Therapeutic drug monitoring (TDM) has been well established in psychiatric practice for many years, most notably for tricyclic antidepressants, lithium and sodium valproate for acute mania (Lopez and Kane, 2013). The Royal Australian and New Zealand College of Psychiatrists (RANZCP) guidelines for schizophrenia (Galletly et al., 2016) mentions the role of clozapine serum-level monitoring, mainly in the context of changes in smoking behavior, as clozapine levels can increase markedly following abrupt smoking cessation, leading to dose-dependent side effects. In this correspondence, we would like to add some additional clinical points in relation to the potential value of clozapine TDM. Clozapine levels should generally be measured at least a week after a stable clozapine dose has been reached, as a trough level. It is important to specifically note that there are significant differences between individuals with respect to clozapine absorption and metabolism, which will then impact on clozapine serum levels. There are also ethnic differences, which will affect clozapine metabolism and clozapine dose. There is evidence that above clozapine serum levels of 600 µg/mL, seizures are more likely (Lopez and Kane, 2013), with some consideration for prophylactic antiepileptic use, to prevent seizures. There is evidence that Clozapine levels above 600 μg/mL can increase risk of seizures (Lopez and Kane, 2013), and in such cases prophylactic antiepileptics should be considered. It is also known that certain serotonin-specific reuptake inhibitor (SSRI) medication like fluvoxamine can increase clozapine levels, through inhibition of cytochrome P450 (CYP) 1A2.

Clozapine serum-level monitoring can also be useful to assess clinical efficacy, in addition to monitoring for side effects and toxicity (Lopez and Kane, 2013). Spina et al. (2000) identified that plasma clozapine levels between 350 and 400 µg/mL were significantly associated with improved clinical response rates for patients with schizophrenia, but these blood levels also significantly increased side-effect burden. Therefore, when psychiatrists are faced with clozapine non-responsive patients with schizophrenia, the first suggested step would be to measure clozapine serum levels, aiming for between 350 and 400 µg/mL (Spina et al., 2000), if clozapine side effects can be tolerated. This would be a recommended strategy before adding a second antipsychotic medication.

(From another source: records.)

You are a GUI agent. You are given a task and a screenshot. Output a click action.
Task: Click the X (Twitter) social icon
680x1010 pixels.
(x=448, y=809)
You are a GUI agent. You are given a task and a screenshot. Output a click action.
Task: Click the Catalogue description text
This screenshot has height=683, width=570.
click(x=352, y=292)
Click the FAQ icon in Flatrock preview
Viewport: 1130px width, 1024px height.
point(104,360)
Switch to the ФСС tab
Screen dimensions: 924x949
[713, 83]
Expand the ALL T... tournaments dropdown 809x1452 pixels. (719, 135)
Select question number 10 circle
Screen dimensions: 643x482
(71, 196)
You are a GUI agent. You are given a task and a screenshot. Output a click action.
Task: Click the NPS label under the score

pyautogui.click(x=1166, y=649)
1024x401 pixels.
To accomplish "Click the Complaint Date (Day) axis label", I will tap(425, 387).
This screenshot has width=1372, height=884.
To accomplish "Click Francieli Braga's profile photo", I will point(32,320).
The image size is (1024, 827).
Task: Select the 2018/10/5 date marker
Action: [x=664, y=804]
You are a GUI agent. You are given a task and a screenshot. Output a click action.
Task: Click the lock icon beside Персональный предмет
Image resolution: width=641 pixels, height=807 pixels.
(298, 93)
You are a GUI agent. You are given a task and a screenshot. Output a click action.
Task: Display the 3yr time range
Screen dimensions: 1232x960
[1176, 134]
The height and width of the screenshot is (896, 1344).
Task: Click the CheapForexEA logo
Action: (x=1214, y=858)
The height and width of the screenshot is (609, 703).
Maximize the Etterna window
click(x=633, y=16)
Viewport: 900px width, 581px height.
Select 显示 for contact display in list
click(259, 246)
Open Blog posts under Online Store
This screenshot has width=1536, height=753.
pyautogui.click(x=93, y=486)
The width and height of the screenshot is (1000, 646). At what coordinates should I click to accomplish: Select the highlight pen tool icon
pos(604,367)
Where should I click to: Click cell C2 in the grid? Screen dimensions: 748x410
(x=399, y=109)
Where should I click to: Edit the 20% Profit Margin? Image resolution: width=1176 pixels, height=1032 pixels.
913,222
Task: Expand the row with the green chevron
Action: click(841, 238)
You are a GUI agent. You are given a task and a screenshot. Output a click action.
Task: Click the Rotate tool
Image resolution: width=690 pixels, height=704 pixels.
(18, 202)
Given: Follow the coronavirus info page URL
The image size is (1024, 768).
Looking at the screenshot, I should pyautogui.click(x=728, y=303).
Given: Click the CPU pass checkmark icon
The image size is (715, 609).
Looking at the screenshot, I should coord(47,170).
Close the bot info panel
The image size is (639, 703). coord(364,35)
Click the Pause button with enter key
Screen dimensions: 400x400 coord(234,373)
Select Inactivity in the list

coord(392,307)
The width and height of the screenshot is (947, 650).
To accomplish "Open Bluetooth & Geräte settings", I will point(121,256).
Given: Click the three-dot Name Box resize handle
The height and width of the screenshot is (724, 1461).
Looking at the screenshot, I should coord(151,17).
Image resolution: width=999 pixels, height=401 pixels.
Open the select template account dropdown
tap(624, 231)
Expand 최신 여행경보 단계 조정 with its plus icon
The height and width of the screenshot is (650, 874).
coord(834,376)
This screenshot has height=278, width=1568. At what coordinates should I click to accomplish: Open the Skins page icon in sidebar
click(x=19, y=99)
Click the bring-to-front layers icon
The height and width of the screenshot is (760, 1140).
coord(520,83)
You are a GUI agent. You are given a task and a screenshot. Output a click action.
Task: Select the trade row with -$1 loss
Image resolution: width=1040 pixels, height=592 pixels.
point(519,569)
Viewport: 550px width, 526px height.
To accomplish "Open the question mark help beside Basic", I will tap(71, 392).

TDM is particularly important in differentiating between psychotic symptoms due to either break-through psychosis or non-compliance with clozapine. Break-through psychosis due to non-response at maintenance clozapine doses will possibly require an increased dose of clozapine, while non-compliance to clozapine will generally require re-initiation of the usual maintenance clozapine dose.

At this stage, beyond clozapine, there is only limited evidence for regular TDM for other second-generation antipsychotic medication (Lopez and Kane, 2013).